### Task
Record by record, give the entire listing again exactly.

——————————

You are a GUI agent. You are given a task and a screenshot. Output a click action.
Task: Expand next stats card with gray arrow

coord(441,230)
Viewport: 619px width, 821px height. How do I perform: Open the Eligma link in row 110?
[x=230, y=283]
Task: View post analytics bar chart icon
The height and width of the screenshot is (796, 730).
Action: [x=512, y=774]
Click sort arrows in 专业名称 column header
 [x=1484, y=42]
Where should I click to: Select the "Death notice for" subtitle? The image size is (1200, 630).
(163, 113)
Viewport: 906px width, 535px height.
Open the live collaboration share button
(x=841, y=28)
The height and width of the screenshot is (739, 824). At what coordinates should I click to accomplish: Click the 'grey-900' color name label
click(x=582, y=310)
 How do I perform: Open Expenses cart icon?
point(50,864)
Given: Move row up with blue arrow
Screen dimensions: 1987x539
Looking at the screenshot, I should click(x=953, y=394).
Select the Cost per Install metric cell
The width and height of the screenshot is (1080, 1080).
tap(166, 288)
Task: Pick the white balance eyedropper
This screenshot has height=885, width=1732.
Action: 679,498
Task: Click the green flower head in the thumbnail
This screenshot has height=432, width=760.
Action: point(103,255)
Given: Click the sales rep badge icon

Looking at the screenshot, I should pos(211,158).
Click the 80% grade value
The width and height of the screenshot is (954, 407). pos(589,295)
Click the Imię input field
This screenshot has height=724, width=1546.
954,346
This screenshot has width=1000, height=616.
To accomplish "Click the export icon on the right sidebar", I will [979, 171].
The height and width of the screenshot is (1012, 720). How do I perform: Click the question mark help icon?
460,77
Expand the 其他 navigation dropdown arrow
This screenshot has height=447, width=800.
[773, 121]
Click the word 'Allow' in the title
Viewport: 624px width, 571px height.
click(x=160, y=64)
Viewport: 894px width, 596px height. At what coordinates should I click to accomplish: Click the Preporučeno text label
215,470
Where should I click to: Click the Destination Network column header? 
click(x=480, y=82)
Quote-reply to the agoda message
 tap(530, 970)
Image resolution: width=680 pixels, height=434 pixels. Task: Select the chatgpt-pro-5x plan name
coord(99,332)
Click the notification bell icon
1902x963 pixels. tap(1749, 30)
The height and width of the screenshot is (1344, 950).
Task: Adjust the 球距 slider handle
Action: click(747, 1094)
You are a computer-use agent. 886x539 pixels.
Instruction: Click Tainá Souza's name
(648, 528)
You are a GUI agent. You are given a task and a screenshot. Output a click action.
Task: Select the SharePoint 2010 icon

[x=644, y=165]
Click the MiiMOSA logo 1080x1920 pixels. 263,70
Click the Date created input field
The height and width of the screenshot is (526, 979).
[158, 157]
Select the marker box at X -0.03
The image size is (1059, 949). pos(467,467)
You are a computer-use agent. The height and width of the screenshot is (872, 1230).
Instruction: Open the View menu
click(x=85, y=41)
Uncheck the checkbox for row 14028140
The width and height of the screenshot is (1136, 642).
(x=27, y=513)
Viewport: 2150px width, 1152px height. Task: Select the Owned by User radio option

——————————

### Completed task
You are a GUI agent. You are given a task and a screenshot. Output a click action.
Task: Expand next stats card with gray arrow

coord(441,230)
Viewport: 619px width, 821px height. How do I perform: Open the Eligma link in row 110?
[x=230, y=283]
Task: View post analytics bar chart icon
The height and width of the screenshot is (796, 730).
Action: [x=512, y=774]
Click sort arrows in 专业名称 column header
 [x=1484, y=42]
Where should I click to: Select the "Death notice for" subtitle? The image size is (1200, 630).
(163, 113)
Viewport: 906px width, 535px height.
Open the live collaboration share button
(x=841, y=28)
The height and width of the screenshot is (739, 824). At what coordinates should I click to accomplish: Click the 'grey-900' color name label
click(x=582, y=310)
 How do I perform: Open Expenses cart icon?
point(50,864)
Given: Move row up with blue arrow
Screen dimensions: 1987x539
Looking at the screenshot, I should click(x=953, y=394).
Select the Cost per Install metric cell
The width and height of the screenshot is (1080, 1080).
tap(166, 288)
Task: Pick the white balance eyedropper
This screenshot has height=885, width=1732.
Action: 679,498
Task: Click the green flower head in the thumbnail
This screenshot has height=432, width=760.
Action: point(103,255)
Given: Click the sales rep badge icon

Looking at the screenshot, I should pos(211,158).
Click the 80% grade value
The width and height of the screenshot is (954, 407). pos(589,295)
Click the Imię input field
This screenshot has height=724, width=1546.
954,346
This screenshot has width=1000, height=616.
To accomplish "Click the export icon on the right sidebar", I will [979, 171].
The height and width of the screenshot is (1012, 720). How do I perform: Click the question mark help icon?
460,77
Expand the 其他 navigation dropdown arrow
This screenshot has height=447, width=800.
[773, 121]
Click the word 'Allow' in the title
Viewport: 624px width, 571px height.
click(x=160, y=64)
Viewport: 894px width, 596px height. At what coordinates should I click to accomplish: Click the Preporučeno text label
215,470
Where should I click to: Click the Destination Network column header? 
click(x=480, y=82)
Quote-reply to the agoda message
 tap(530, 970)
Image resolution: width=680 pixels, height=434 pixels. Task: Select the chatgpt-pro-5x plan name
coord(99,332)
Click the notification bell icon
1902x963 pixels. tap(1749, 30)
The height and width of the screenshot is (1344, 950).
Task: Adjust the 球距 slider handle
Action: click(747, 1094)
You are a computer-use agent. 886x539 pixels.
Instruction: Click Tainá Souza's name
(648, 528)
You are a GUI agent. You are given a task and a screenshot. Output a click action.
Task: Select the SharePoint 2010 icon

[x=644, y=165]
Click the MiiMOSA logo 1080x1920 pixels. 263,70
Click the Date created input field
The height and width of the screenshot is (526, 979).
[158, 157]
Select the marker box at X -0.03
The image size is (1059, 949). pos(467,467)
You are a computer-use agent. The height and width of the screenshot is (872, 1230).
Instruction: Open the View menu
click(x=85, y=41)
Uncheck the checkbox for row 14028140
The width and height of the screenshot is (1136, 642).
(x=27, y=513)
Viewport: 2150px width, 1152px height. Task: Select the Owned by User radio option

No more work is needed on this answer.